The Walk, which will be held again this May, is just one of the ways Grand Wailea gives back to the community. Along with Pyramid Management, the resort recently opened a 4,000 square-foot community playground in South Maui.

“The ability to give back to the community where you do business is very important,” Bailey said. “We’re the largest private employer in Maui County, so we’re a very visible entity. That makes it even more incumbent on us to be generous in our community.”

And beyond the Wailea community. Bailey said Grand Wailea, which features 780 guestrooms and the great Wailea Canyon Activity Pool that has nine separate pools, seven waterslides, waterfalls, caves, white water rapids, grottos, whirlpool and sauna, receives between 30 and 50 charitable donation requests per week.

“They (requests) come from all over the country looking for room nights and other things,” Bailey said. “We probably donate on aggregate 1.5 million in like-kind foundations per year. That’s pretty typical. Certain hotels here on Maui tend to be attractive to certain charity organizations.”
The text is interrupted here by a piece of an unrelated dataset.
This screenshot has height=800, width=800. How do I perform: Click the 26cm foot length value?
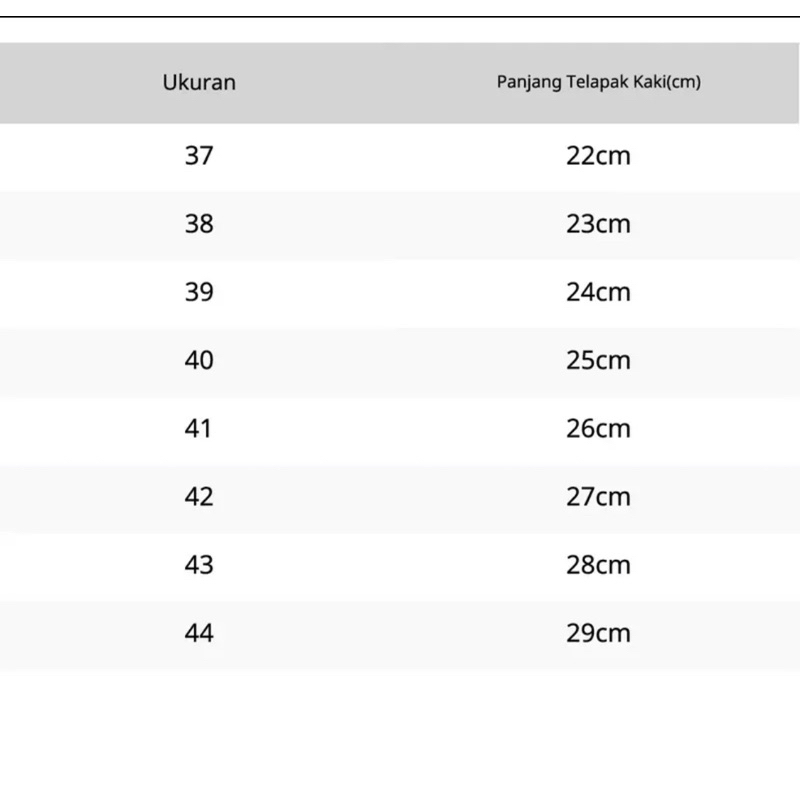[598, 428]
To say nothing of the thousands of tourists that flock to Maui each year, many of whom stay at Grand Wailea. The resort is more than just another beach hotel, it’s a destination unto itself, featuring not only the Canyon Activity Pool (great to walk through at night) but the Spa Grande with 40 treatment rooms, a high-end shopping area, and seven restaurants, including “Humuhumunukunukuapua’a,” a floating seafood restaurant named after Hawaii’s official state fish. Known as Humu Humu, the restaurant is composed of a cluster of thatch-roof Polynesian huts. Its calling card is that guests can select their own lobster from its lagoon.

A grand experience indeed.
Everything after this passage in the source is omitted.